-- START OF Extract provided --
If each category is the same kind of play, then separate category ratings don’t really make sense, but may be necessary if there isn’t a whole lot of crossover between categories. Basically, each category becomes its own rating pool and incomparable to other rating pools unless there are many players who play in multiple categories, thus “mixing” the two pools together.

Based on your other comments, it seems like Elo ratings are probably not a good solution for this. Elo is great for 1 v 1, and this article was how I was able to reduce a six player game into a 1 v 1 for the purposes of Elo calculations, but this only works if you assume that it’s okay to treat a third place finish and a sixth place finish the same (and I argue why I think that’s okay in the post).

So your system presents a bit of a challenge–how do you appropriately rank players when you have 34 players playing each other simultaneously? I suppose one possible solution is to get the average (or median, which I think is more appropriate) rating and then treat each race as N 1 v 1 matchups, where N is the number of players and the player wins N-P-1 matchups, where P is there final position. So it there are 30 players with a median rating of 1000, you rate the player who came in third as if they won 28 1 v 1s against a 1000 player and lost 2 1 v 1s against a thousand player. I think that’d work, but I’m not entirely sure.

Unfortunately the software I wrote doesn’t support that scenario, so you’d figure out some way to automate it because otherwise it gets really tedious.
-- END OF Extract provided --
-- START OF Information supplied --
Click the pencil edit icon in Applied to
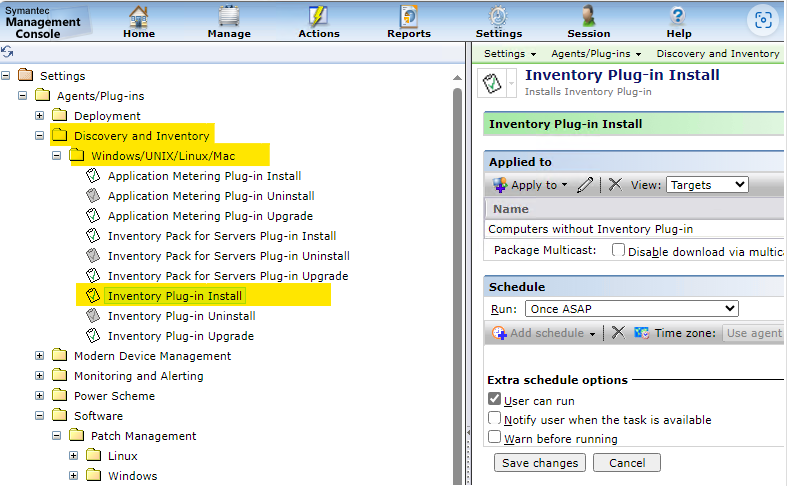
-- END OF Information supplied --
◆ **Task description**
From the forum reply on Elo ratings above, print verbatim the passage between "Based on your" and "in the post).", inclusive.

◆ **The reply**
Based on your other comments, it seems like Elo ratings are probably not a good solution for this. Elo is great for 1 v 1, and this article was how I was able to reduce a six player game into a 1 v 1 for the purposes of Elo calculations, but this only works if you assume that it’s okay to treat a third place finish and a sixth place finish the same (and I argue why I think that’s okay in the post).